**AUSGANGSTEXT**
──────────

# taz.de -- Nach der Flutkatastrophe in Spanien: Auferstehen aus dem Schlamm
       
       > Die Stadt Paiporta gilt als „Ground Zero“ der Überschwemmungen im Oktober
       > 2024 im Spanien. Drei Monate später sind die Aufräumarbeiten in vollem
       > Gang.
       
 (IMG) Bild: Ratlosigkeit in Paiporta, Ecke Carrer Antonio Machado und Carrer Convent, eine Woche nach der Flut
       
       Paiporta taz | Alles hinschmeißen? Das kam mir nie in den Sinn“, sagt
       Carmen Rausell mit fester Stimme. [1][Am 29. Oktober verwandelte sich der
       Fluss Barranco del Poyo] mitten in Paiporta binnen Minuten in einen
       reißenden Strom, trat über das Ufer und überschwemmte den gesamten 28.000
       Einwohner zählenden Ort wenige Kilometer südlich der spanischen
       Mittelmeerstadt Valencia. Mittendrin die Apotheke Farmacia del Mercat von
       Carmen Rausell.

──────────

**AUSZUG AUS DATEN**
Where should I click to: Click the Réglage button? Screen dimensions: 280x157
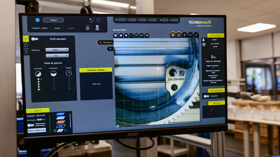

──────────

**AUFGABEN**
1) Stimmen diese Aussagen mit dem Artikel über Paiporta überein? Antworte jeweils mit Ja oder Nein und zitiere die entscheidenden Worte wörtlich. (a) Paiporta liegt wenige Kilometer südlich von Valencia. (b) Der Barranco del Poyo trat am 29. November über das Ufer. (c) Paiporta hat 28.000 Einwohner.
2) Schreib den Artikel über Paiporta von „Paiporta taz |“ bis „Carmen Rausell.“ Wort für Wort ab.

**ENDERGEBNISSE**
1)
(a) Ja: „wenige Kilometer südlich der spanischen Mittelmeerstadt Valencia“
(b) Nein: „Am 29. Oktober verwandelte sich der“
(c) Ja: „den gesamten 28.000 Einwohner zählenden Ort“

2)
Paiporta taz | Alles hinschmeißen? Das kam mir nie in den Sinn“, sagt
       Carmen Rausell mit fester Stimme. [1][Am 29. Oktober verwandelte sich der
       Fluss Barranco del Poyo] mitten in Paiporta binnen Minuten in einen
       reißenden Strom, trat über das Ufer und überschwemmte den gesamten 28.000
       Einwohner zählenden Ort wenige Kilometer südlich der spanischen
       Mittelmeerstadt Valencia. Mittendrin die Apotheke Farmacia del Mercat von
       Carmen Rausell.